ADHD: It’s in Your Genes
Last month, researchers brought the world one step closer to understanding Attention Deficit Hyperactivity Disorder (ADHD).
ADHD is a disorder characterized by chronic inattention, hyperactivity, and impulsivity which interferes with normal functioning or development. Activists often blame the condition on childhood exposure to household chemicals, but the study’s authors are pointing to another source—our genes.
The research team found children diagnosed with ADHD are 25% more likely to test positive for a DNA mutation which has already been tied to mental retardation in Fragile X Syndrome. Young ADHD patients with the mutation are also far more likely than their mutation-negative peers to exhibit problems with anger control, and disruptive behaviors—which could result from the mutated gene’s over-activity
The affected gene controls glutamate, a chemical messenger in the brain which excites regions associated with cognition, memory and learning. The findings aren’t very far-fetched, considering many current ADHD medications target another, more familiar excitatory messenger—dopamine.

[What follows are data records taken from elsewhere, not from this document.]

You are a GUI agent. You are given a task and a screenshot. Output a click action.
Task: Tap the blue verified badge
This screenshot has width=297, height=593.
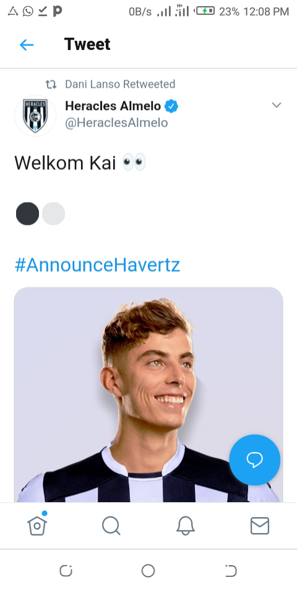point(171,106)
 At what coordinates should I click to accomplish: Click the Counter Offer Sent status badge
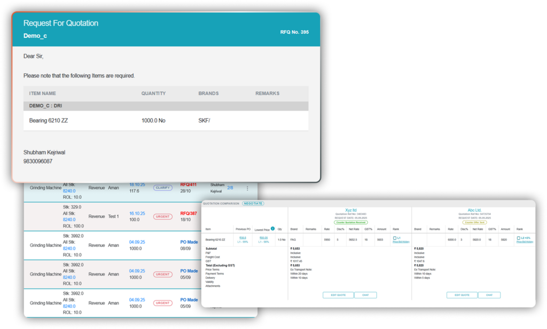pos(474,222)
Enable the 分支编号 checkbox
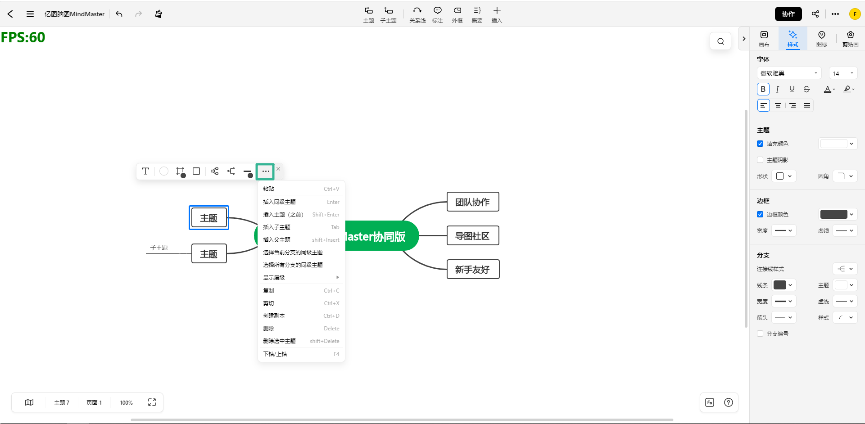The height and width of the screenshot is (424, 865). [760, 334]
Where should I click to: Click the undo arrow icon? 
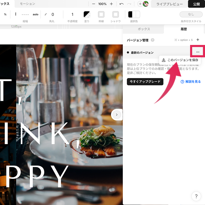pyautogui.click(x=122, y=4)
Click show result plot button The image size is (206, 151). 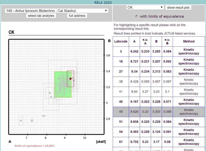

Brain disorders are notoriously complicated because they’re likely controlled by several different genes. This means a mutation in one patient may not be present in another, despite both presenting the same symptoms. In fact, their shared symptoms may be caused by genes we haven’t even identified as contributing to the disease!
Studies like this are key to figuring out exactly how our genes interact to cause genetic disorders, and mark the first steps in treating ADHD according to its root cause: DNA.